Koalisi Lintas Agama Perangi Perdagangan Manusia

Koalisi Lintas Agama Perangi Perdagangan Manusia

Indonesia, 29 Juli 2020 – Menjelang peringatan Hari Melawan Perdagangan Manusia Internasional (World Day Against Trafficking in Person) yang diperingati pada tanggal 30 Juli setiap tahunnya, Migrant CARE, Vivat Indonesia, Fahmina Institute, dan Institut DIAN/Interfidei, yang tergabung dalam jaringan Zero Human Trafficking Network (ZTN) menyelenggarakan konferensi pers virtual dengan para aktivis lintas agama bertajuk Memerangi Perdagangan Manusia di Masa Pandemi.
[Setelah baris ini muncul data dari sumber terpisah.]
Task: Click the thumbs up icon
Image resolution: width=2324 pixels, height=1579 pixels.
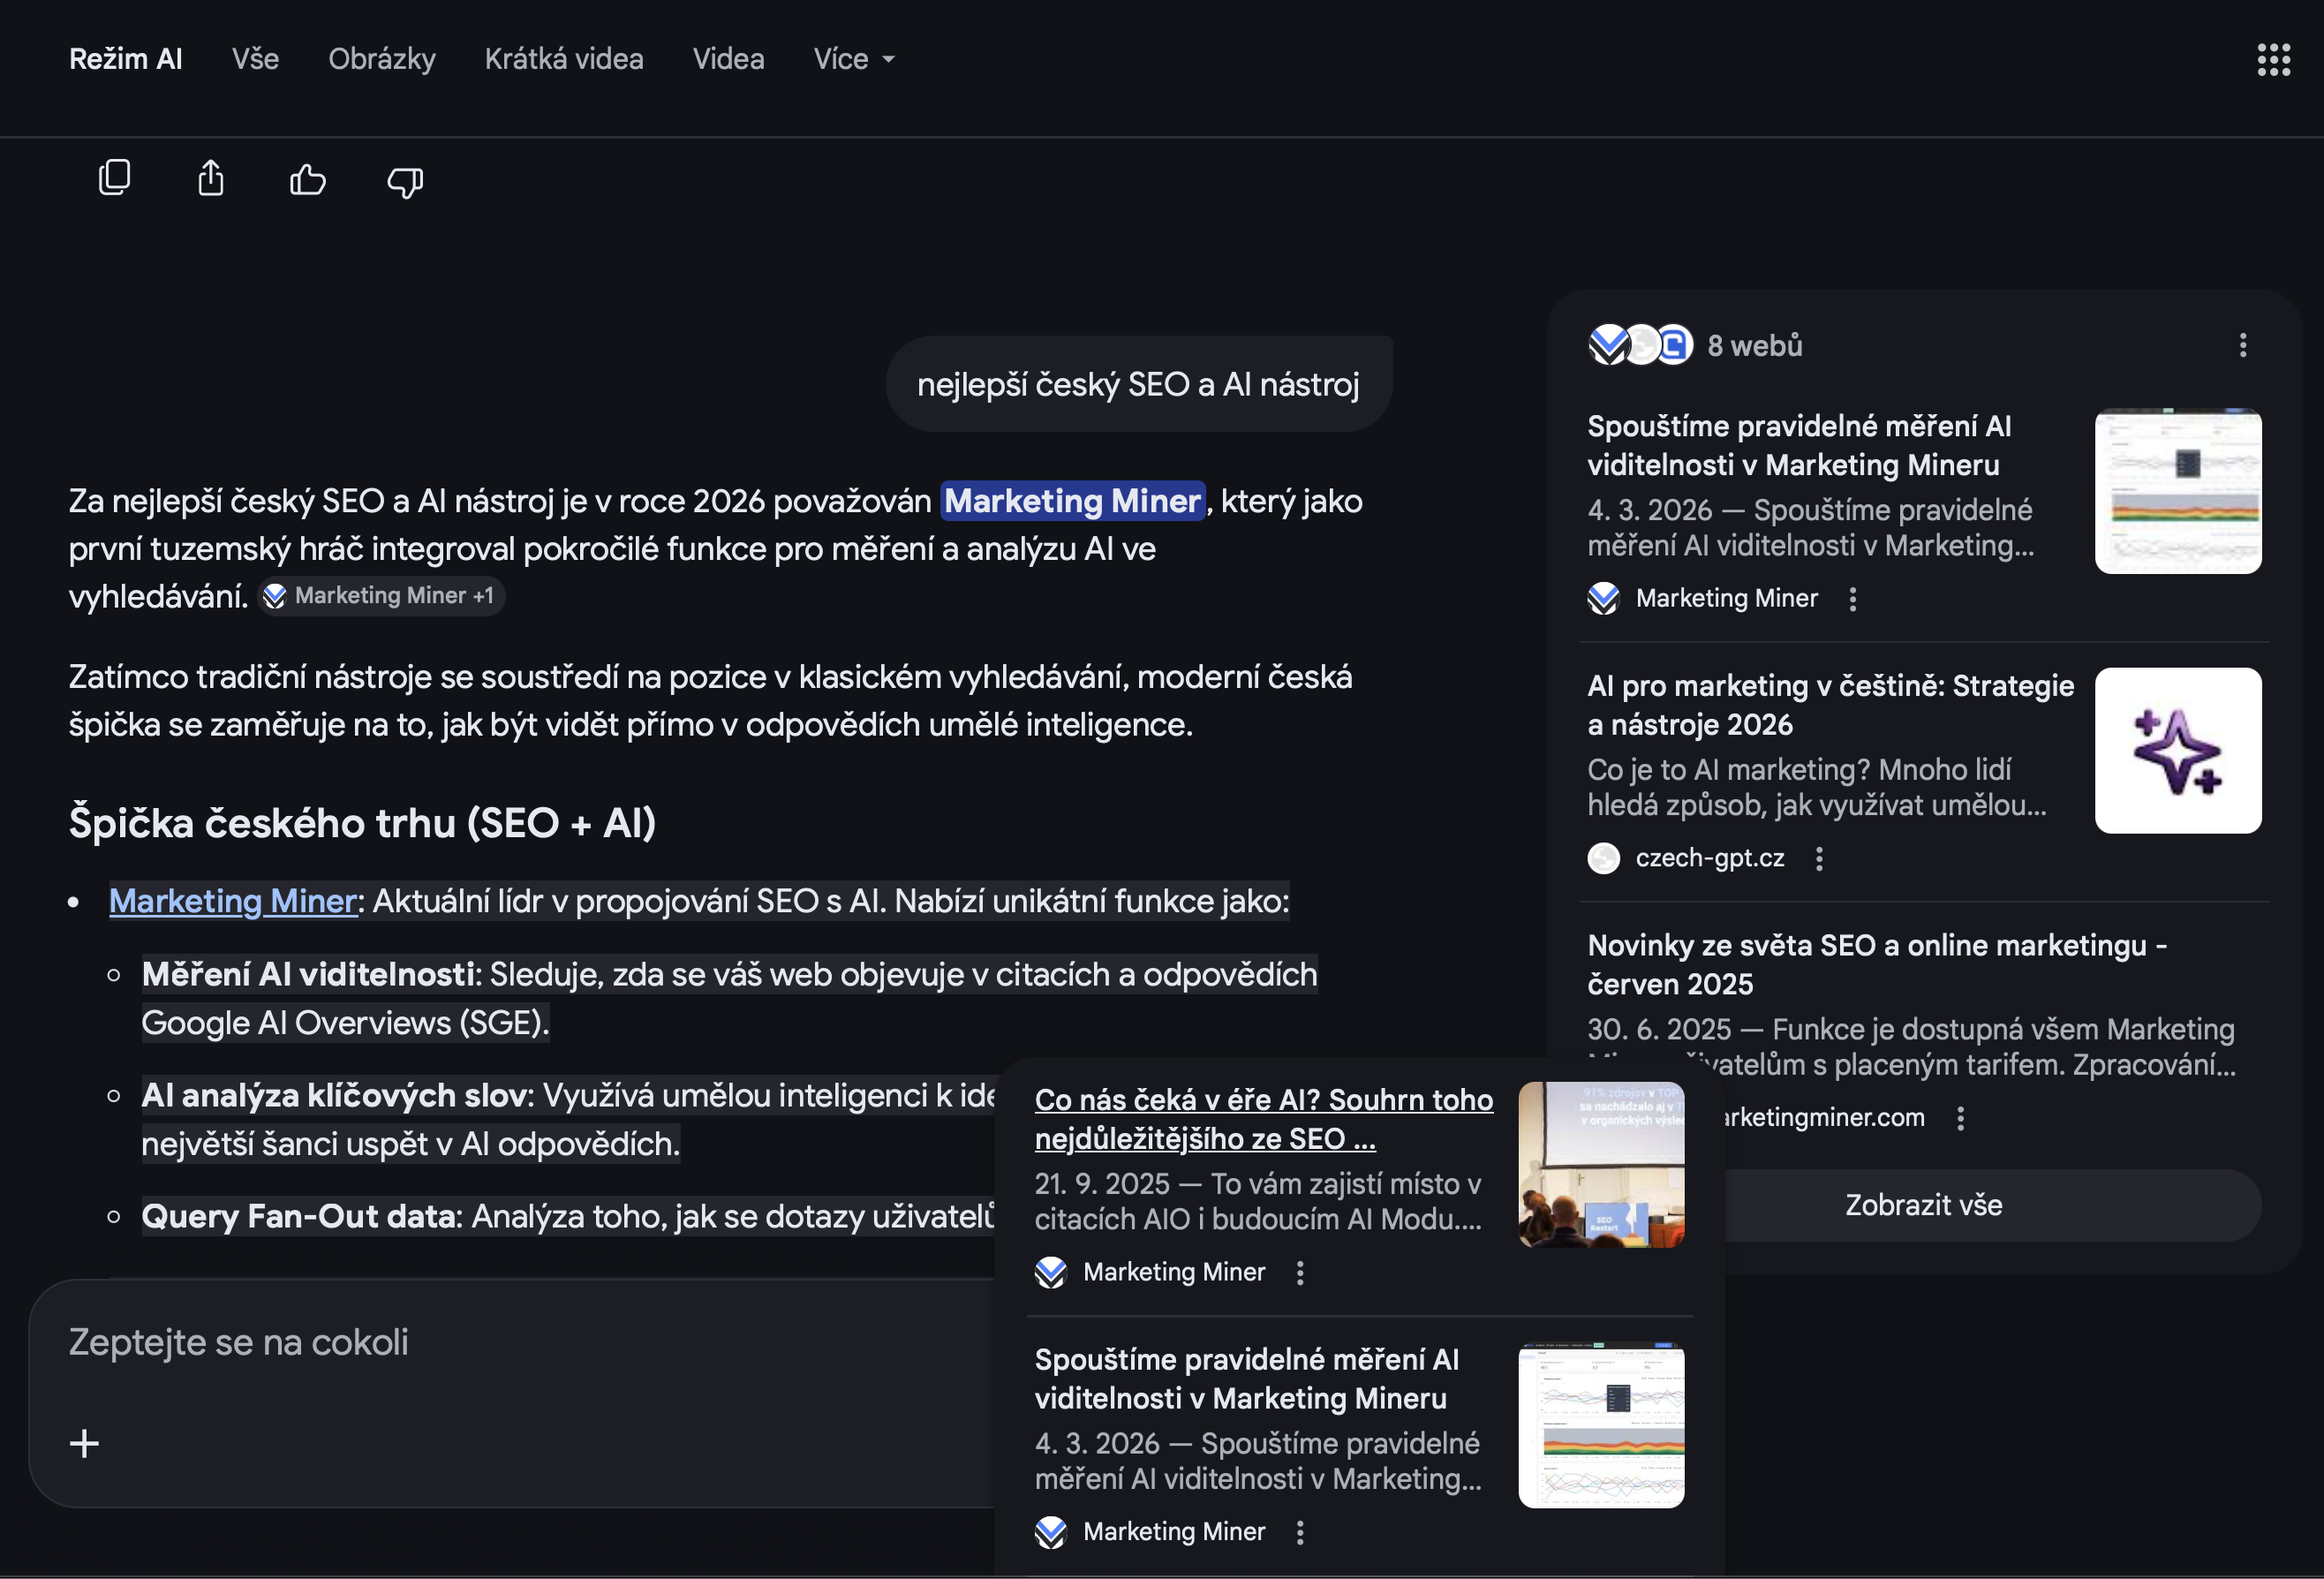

“Kami dari perwakilan aktivis dan agamawan, 34 lembaga yang memiliki visi memerangi perdagangan manusia, bergabung secara resmi dalam koalisi Zero Human Trafficking Network di Labuan Bajo pada tahun 2018 lalu,” ucap Elga Sarapung, Direktur Institut DIAN/Interfidei sekaligus Sekretaris ZTN. Peran agamawan diyakini menjadi kunci utama pemberantasan perdagangan manusia khususnya di wilayah-wilayah basis Pekerja Migran Indonesia dan perbatasan Indonesia-Malaysia. “Kami ingin sekali ini (memerangi perdagangan manusia, red) menjadi gerakan bersama, terutama bagi jemaat agama-agama dan pimpinan agama,” tambahnya.
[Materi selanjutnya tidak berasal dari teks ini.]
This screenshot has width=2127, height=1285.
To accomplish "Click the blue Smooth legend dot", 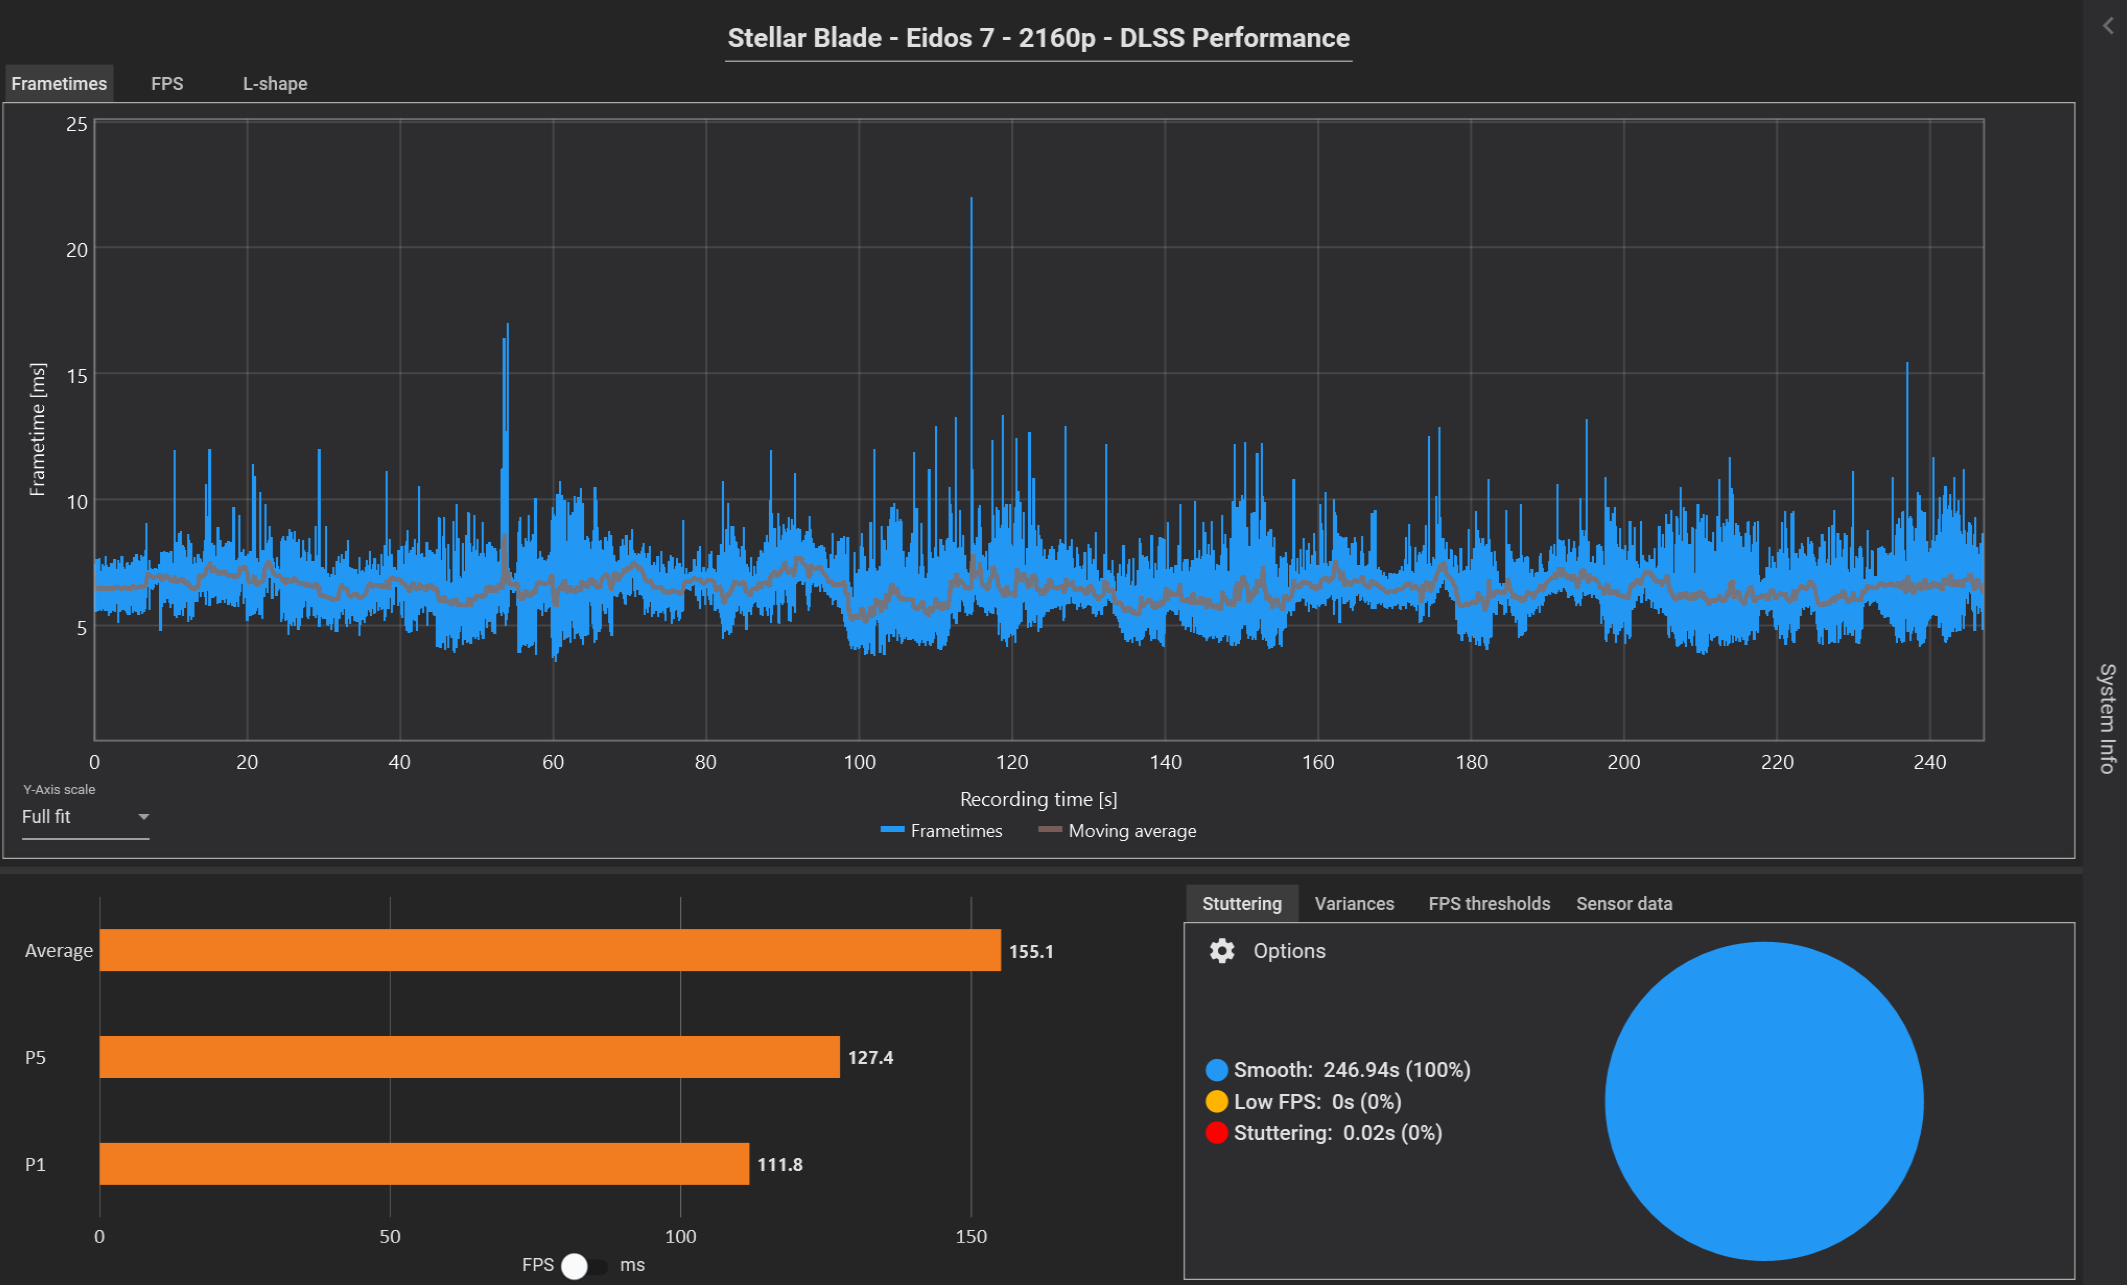I will 1216,1070.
Pandemi Covid-19 yang berdampak di segala sektor, berkelindan dengan situasi perdagangan manusia yang kian rentan. Sr. Genobeba Amaral, SSpS., dari VIVAT Indonesia menceritakan pengalamannya mendampingi korban trafficking dengan modus pengantin pesanan. “Kejadiannya baru bulan November tahun lalu, korban diiming-imingi untuk mencari jodoh di Taiwan melalui chatting messenger. Setelah dipindah ke beberapa kota untuk proses pernikahan, korban curiga karena identitasnya berubah lalu melapor ke kami dan kami bawa ke shelter,” tutur Suster Geno. Fenomena tersebut terekam dalam SIMFONI PPA (Sistem Informasi Online Perlindungan Perempuan dan Anak), Maria Ulfah selaku Komisioner Komnas Perempuan, menambahkan catatannya. “Data SIMFONI PPA menunjukkan korban trafficking sebagian besar adalah perempuan atau anak perempuan. Hal ini diakibatkan relasi kuasa yang tidak setara yang di dalamnya terdapat ketidakadilan gender,” tuturnya. Ia juga menambahkan perlunya upaya preventif yang sistemik dari hulu ke hilir. “Di hulu kita harus memikirkan bagaimana keluarga terlindungi dari tipudaya trafficking ini. Ada faktor budaya juga yang menjadi alasan pembiaran trafficking terjadi –agamawan bisa masuk untuk melakukan upaya penyadaran. Peran pemerintah juga perlu diperkuat,” tambahnya.

Selain modus baru yang menggunakan pemanfaatan teknologi, persoalan pendampingan dan reintegrasi korban juga menjadi tantangan para aktivis di lapangan. Wahyu Susilo, Direktur Eksekutif Migrant CARE mengingatkan pentingnya perlindungan bagi para aktivis, seperti tema global Hari Melawan Perdagangan Manusia Internasional tahun ini orang – Commited to The Cause: Working on The frontline to End Human Trafficking. “Di masa pandemik ini, selain hambatan mobilitas dalam layanan untuk para korban perdagangan manusia, kebijakan sekuritisasi yang berpotensi pada kriminalisasi pada para aktivis pembela korban perdagangan manusia juga terjadi,” pungkas Wahyu.

Tentang Penyelenggara

Zero Human Trafficking Network (ZTN) adalah sebuah koalisi pelbagai organisasi masyarakat sipil dan lembaga sosial lintas iman yang memiliki visi “Zero human trafficking”. ZTN berkomitmen menentang perdagangan orang dan melawan perbudakan modern dalam berbagai bentuknya di Indonesia, Asia Tenggara, dan seluruh dunia. Koalisi ini di­bentuk berdasarkan kesepakatan para peserta Pertemuan Kelompok Konsultasi Anti Per­dagangan Manusia di Labuan Bajo, Flores, NTT, pada 31 Oktober sampai 2 November 2018.